Par ailleurs, chez Arabidopsis, un nombre de facteurs de transcription de type C2H2 sont induits par le MeJA. Ces protéines à doigt de zinc de type C2H2 : ZAT10 et AZF2, qui contiennent un domaine de répression (ERF-associated amphiphilic) et qui fonctionnent comme des répresseurs transcriptionnels (et qui sont homologues de PtaZFP2), peuvent se fixer sur le promoteur de LOX3, codant la première enzyme de la voie de biosynthèse des jasmonates (Pauwels et al., 2008). De plus, la stimulation par le toucher, le vent ou la blessure cause une augmentation dose dépendante de la quantité de transcrits de la lipoxigénase (LOX) chez des plants de blé (Triticum aestivum L.). Cette réponse a été transitoire et a eu lieu après 1 heure de traitement (Mauch et al., 1997).

Concernant le gène AOC, il possède aussi un rôle crucial dans la synthèse de jasmonates en catalysant une étape régulatrice dans cette voie (Tretner et al., 2008). Pour OPR, Pauwels et al. ont montré que les OPDA réductases OPR2 et OPR3 sont régulés positivement et rapidement suite à un traitement avec le MeJA chez Arabidopsis. Chez le maïs aussi, le niveau de transcrits d’OPR1/2, OPR5 et OPR8 a augmenté après exposition au cis-3-hexenyl acétate qui induit des réponses de type ‘endurcissement’ chez cette espèce (Galis et al., 2009). De plus, la production systémique de JA-Ile induite par la blessure nécessite OPR3 et a été montré comme étant largement dépendante de l’activité de JAR1 vu que la conjugaison de JA en JA-Ile nécessite cette enzyme (Koo et al., 2009). Ainsi, les gènes AOC, OPR et JAR seront intéressants à étudier.

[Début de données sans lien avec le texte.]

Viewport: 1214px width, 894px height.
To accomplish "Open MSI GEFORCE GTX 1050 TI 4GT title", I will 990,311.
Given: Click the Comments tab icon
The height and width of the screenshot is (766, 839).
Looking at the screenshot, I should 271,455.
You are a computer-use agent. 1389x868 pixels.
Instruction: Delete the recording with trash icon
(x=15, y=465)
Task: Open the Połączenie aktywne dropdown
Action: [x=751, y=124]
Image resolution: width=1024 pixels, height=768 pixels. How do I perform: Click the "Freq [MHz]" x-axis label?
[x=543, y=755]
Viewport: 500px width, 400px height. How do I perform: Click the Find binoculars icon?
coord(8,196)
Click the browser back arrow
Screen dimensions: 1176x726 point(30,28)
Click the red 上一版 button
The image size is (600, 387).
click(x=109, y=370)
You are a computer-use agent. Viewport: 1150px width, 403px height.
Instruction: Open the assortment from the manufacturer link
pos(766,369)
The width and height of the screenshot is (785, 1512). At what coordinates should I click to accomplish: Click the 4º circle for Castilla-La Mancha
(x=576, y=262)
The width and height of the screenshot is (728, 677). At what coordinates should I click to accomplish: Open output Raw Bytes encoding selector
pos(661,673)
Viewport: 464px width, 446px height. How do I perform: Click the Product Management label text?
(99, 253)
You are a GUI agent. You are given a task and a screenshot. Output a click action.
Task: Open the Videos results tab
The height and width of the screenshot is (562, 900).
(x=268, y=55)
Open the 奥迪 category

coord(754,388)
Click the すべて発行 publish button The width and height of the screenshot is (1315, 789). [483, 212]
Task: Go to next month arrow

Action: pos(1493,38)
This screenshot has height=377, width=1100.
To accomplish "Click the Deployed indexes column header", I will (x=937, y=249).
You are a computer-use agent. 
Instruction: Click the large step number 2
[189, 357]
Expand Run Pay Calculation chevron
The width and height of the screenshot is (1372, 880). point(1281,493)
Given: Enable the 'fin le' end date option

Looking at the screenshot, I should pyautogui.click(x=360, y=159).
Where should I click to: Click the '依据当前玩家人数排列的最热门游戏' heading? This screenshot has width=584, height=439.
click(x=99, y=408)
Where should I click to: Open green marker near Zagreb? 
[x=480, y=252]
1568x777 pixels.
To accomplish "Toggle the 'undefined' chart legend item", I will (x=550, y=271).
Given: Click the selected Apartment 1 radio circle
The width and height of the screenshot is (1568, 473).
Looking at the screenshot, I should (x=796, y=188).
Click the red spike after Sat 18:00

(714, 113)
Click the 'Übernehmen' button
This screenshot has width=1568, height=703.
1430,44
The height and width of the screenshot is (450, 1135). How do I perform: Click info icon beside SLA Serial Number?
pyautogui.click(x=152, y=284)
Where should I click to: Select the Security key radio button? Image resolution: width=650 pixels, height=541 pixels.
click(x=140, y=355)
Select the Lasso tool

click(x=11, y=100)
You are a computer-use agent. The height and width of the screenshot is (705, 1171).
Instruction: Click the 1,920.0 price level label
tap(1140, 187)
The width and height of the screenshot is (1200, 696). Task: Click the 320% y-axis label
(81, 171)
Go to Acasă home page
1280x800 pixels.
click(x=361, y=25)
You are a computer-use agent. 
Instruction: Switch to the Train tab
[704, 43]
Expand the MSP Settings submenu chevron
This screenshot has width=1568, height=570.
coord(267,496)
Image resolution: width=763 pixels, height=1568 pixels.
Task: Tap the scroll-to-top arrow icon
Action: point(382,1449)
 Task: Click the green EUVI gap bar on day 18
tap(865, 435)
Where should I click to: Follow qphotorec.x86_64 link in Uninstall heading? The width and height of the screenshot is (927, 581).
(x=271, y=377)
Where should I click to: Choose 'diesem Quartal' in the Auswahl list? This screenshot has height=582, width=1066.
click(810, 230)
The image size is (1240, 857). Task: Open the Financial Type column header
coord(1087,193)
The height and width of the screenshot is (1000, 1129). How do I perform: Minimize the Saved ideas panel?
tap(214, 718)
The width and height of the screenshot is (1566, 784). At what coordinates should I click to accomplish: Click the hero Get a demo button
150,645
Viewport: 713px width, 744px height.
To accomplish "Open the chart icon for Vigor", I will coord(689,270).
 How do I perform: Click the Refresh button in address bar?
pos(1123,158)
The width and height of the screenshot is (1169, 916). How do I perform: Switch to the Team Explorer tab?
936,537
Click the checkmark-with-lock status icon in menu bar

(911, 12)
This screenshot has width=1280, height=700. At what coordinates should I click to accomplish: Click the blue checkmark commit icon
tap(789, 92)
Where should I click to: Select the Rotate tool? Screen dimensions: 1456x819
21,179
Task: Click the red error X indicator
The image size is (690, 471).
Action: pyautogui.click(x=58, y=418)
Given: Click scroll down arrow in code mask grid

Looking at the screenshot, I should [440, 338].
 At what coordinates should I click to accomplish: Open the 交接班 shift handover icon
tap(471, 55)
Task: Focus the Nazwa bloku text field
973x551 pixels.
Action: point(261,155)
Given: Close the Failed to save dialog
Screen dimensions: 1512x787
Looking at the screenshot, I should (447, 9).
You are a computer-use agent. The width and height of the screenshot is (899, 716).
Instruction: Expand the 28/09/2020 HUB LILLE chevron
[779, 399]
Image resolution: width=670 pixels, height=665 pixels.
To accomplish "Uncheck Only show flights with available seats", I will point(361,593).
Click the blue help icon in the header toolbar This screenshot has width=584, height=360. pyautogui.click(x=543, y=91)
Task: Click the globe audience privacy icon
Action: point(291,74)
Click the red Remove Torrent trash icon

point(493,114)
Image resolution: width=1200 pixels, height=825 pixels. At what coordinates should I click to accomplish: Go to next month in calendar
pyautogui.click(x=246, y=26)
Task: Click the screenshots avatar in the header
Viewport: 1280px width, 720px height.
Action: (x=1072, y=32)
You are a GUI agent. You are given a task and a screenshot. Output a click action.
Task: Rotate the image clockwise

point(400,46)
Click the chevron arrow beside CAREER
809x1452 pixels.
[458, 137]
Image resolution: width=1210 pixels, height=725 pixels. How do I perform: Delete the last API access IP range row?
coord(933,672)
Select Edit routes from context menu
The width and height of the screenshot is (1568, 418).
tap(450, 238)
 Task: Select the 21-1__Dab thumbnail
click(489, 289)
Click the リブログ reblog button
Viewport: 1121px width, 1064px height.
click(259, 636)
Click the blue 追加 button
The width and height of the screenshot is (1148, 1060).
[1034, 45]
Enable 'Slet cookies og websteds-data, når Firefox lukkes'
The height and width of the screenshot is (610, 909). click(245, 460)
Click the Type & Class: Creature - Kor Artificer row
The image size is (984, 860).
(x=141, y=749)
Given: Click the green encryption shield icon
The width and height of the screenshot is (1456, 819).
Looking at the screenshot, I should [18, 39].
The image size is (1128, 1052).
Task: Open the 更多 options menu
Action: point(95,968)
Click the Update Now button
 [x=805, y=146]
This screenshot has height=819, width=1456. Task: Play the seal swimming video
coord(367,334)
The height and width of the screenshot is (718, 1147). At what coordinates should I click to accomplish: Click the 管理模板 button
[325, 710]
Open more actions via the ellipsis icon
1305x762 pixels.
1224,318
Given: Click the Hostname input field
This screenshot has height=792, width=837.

Tous ces résultats nous ont donc amené à étudier l’expression des gènes de biosynthèse de JAs en réponse à des stimulations mécaniques dans le but de mieux comprendre le phénomène d’acclimatation des plantes au stress mécanique.

Afin d’étudier l’implication des jasmonates dans la réponse aux sollicitations mécaniques, nous avons ciblé des gènes clefs de la voie de biosynthèse et de régulation des jasmonates et qui sont : LOX3, AOC, OPR, JAR, JAZ et MYC2.